Subagents — Parallel AI Workstreams
Key Points
- ✓Isolated context
- ✓Parallel execution
- ✓Shared skill library
- ✓Resource management
How It Works
- 1Spawn: '/spawn research-bot'
- 2Each subagent is independent
- 3Share skills via common library
- 4Close when done
Real-World Use Cases
Parallel Research and Writing
Spawn three subagents: one researches the topic, one drafts the outline, one reviews existing content for gaps. The orchestrator collects all three outputs and synthesizes the final document — 3x faster than sequential work.
Concurrent API Integration Testing
Test multiple API endpoints simultaneously. Each subagent handles a different endpoint with isolated state, preventing test interference. Results aggregate back to a single summary report.
Multi-Region Deployment Verification
Deploy to multiple regions in parallel. Each subagent SSH's into a different server, runs the deployment, verifies it, and reports status. The orchestrator waits for all confirmations before marking deployment complete.
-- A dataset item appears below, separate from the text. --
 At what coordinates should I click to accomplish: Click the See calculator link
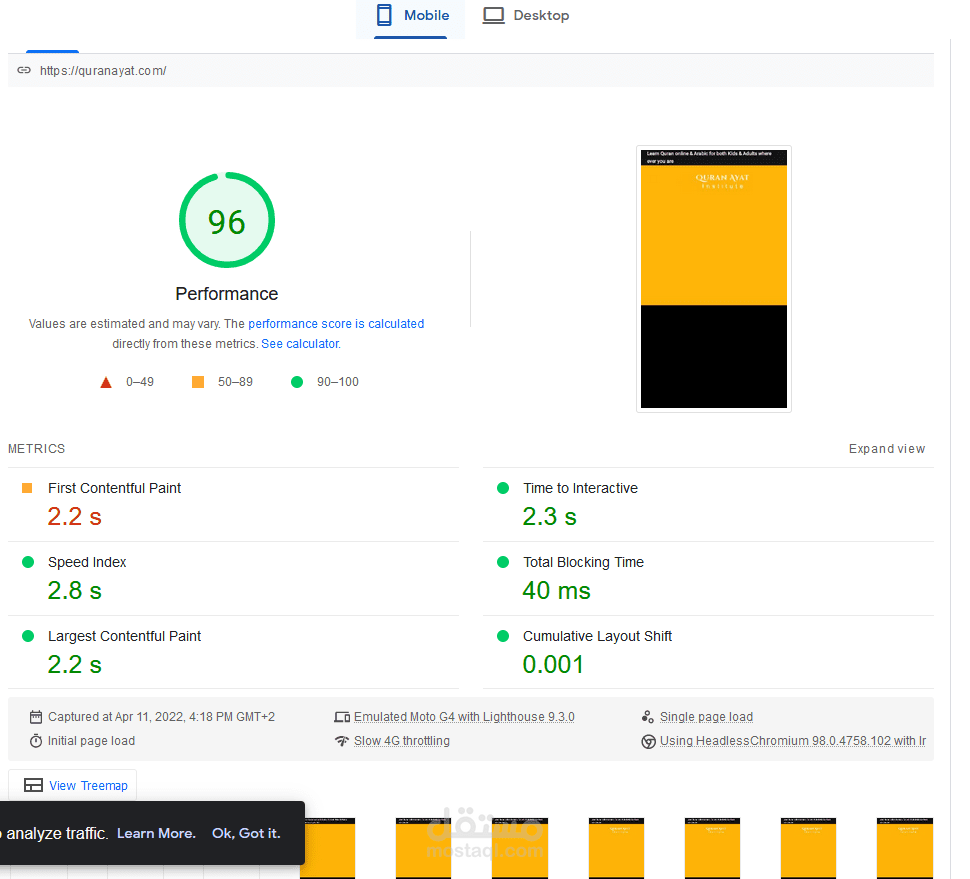click(x=299, y=343)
Data Pipeline Parallelization
Split large datasets across subagents for parallel processing. Zero-context-cost pipelines via execute_code mean subagents can crunch data without the context window overhead of a single large session.
Under the Hood
Subagents in Hermes are not threads or coroutines — they are fully isolated Hermes sessions with their own context windows, tool access, terminal backends, and Python RPC namespaces. This isolation prevents context leakage: a subagent working on database migrations can't accidentally see or modify the context of a subagent doing security audits. The orchestrator spawns them with a task specification and optional shared context, then receives structured results when they complete.
The spawn model supports both fire-and-forget (spawn and receive results asynchronously) and blocking (wait for all subagents before continuing). Programmatic Tool Calling collapses multi-step tool chains into single inference calls within a subagent, dramatically reducing latency for compute-intensive pipelines. Subagents share the parent's skill library by default, so skills created in the main session are immediately available in spawned workers.
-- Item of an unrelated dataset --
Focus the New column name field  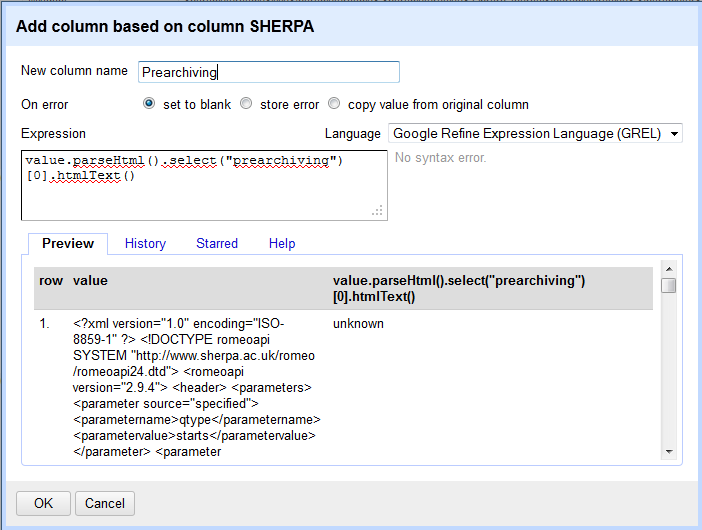(269, 72)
Resource management is automatic: Hermes tracks active subagent count, enforces configurable concurrency limits, and handles graceful shutdown on timeout or error. Each subagent can use a different terminal backend — for example, the orchestrator runs locally while CPU-intensive subagents run on Modal (serverless GPU) or Daytona (serverless persistence). This heterogeneous compute model lets you right-size each workstream without manual infrastructure management.